わたしはシャツを大地君にあてがった。顔写りも良さそうだ。ジャケットもあるとすごく格好よくなりそうな気がする。
「似合うか?」
「似合うよ。大地君は元々格好いいから、大地君をコーディネートしたい」
「今日は俺のことばかり考えていてくれたんだな?」
「うん」
「すごく嬉しい」
大地君がわたしを抱きしめてきた。
「俺たち、そろそろ布団を並べて寝てもいいかな?エッチはできないことは医師から聞いているから、エッチなことはしないから」
「どこで寝るの?」
「どっちかの部屋で」
「いいよ」
もう夫婦だし、布団を並べて寝ても誰にも文句は言われないだろう。
「よし!」
大地君の嬉しそうな声を聞いていると、愛されていると感じられる。
わたしも大地君が好きだ。
大地君をわたし色に染めたいほど、独占欲があると自覚している。
河村先輩には洋服を買った事はなかった。
彼は普段からお洒落だったから。
抱擁はとかれたけれど、体の一部が触れあっている。
お尻だったり足だったり腕だったり。
ささやかな触れ合いも、いつも一緒にいるという安心感をくれる。
大地君はビールを飲み出した。わたしもオレンジのカクテルを飲んでいる。
ジュースみたいなお酒を飲みながら、大地君にもたれかかる。
「明日、出勤したら社長のところに、案内するから。休暇のこともだけど、結婚相手を正式に紹介したいんだ」
「なんだか緊張するわ」
「気さくな老人だから。小次郎爺ちゃんによく似ているよ」
「顔が?」
「いや、性格が」
「嫌われないようにしなくちゃ」
「ありのままでいいから。普段のままの花菜ちゃんは、とても魅力的だ。河合が担当を外されたのも、河合の下にいたら花菜ちゃんの良さが潰されてしまうから、たぶん外されたんだと思うよ」
「ありのままのわたしで」
素顔のわたしのままでいたい。わたしは新入社員になったような気持ちで明日、出かけようと思った。

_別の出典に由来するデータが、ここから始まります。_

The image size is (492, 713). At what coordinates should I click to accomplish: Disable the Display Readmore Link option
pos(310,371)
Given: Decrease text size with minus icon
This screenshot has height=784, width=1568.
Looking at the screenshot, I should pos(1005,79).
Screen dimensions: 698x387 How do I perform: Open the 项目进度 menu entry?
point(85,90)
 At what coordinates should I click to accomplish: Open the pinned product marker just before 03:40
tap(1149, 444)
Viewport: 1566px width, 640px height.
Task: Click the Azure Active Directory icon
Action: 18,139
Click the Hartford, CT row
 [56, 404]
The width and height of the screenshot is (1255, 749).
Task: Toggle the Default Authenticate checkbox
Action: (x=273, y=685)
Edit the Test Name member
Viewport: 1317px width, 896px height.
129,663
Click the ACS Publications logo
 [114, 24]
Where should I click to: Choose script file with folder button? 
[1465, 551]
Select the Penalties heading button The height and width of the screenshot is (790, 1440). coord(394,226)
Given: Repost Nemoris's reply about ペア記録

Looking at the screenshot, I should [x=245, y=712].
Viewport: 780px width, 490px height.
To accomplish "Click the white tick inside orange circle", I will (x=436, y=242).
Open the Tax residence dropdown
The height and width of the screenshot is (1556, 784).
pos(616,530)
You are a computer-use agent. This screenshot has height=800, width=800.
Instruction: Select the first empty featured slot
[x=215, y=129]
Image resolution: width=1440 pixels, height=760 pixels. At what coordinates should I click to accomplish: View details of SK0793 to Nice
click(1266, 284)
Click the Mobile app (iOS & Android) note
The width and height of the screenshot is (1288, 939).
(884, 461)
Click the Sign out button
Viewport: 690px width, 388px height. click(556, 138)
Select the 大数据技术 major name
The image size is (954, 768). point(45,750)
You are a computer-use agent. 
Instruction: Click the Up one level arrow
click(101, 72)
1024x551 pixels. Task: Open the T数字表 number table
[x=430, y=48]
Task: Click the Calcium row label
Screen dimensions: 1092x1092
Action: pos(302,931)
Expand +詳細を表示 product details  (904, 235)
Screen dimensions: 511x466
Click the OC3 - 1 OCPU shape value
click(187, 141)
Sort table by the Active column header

「4週間休んで、1班の皆さんは、わたしを受け入れてくれるかな?」
「あ、俺、結婚したこと隠さないから。そうだ、結婚指輪絶対にいるな。明日の帰りに見てこよう。花菜ちゃんに手を出す奴を追い返すような威力のある指輪は、絶対にいる物だ。ここはケチったら後悔する」
「そんなに節約して、大地君、どんな家を建てるつもりなの?」
「鉄筋コンクリートでできた要塞みたいな家、屋上を作って、夜、星が見えるようにしたい」
「ここの土地で、星は見えるかな?」
「終電が出れば見えるんじゃないかな?小次郎爺ちゃんが土地を提供してくれるなら、家だけの金額になるから、住宅展示場もデート先だね」
わたしは微笑んだ。
結婚して家族になって、これで子供が生まれていけば、わたしが夢をみていた人生が送れる。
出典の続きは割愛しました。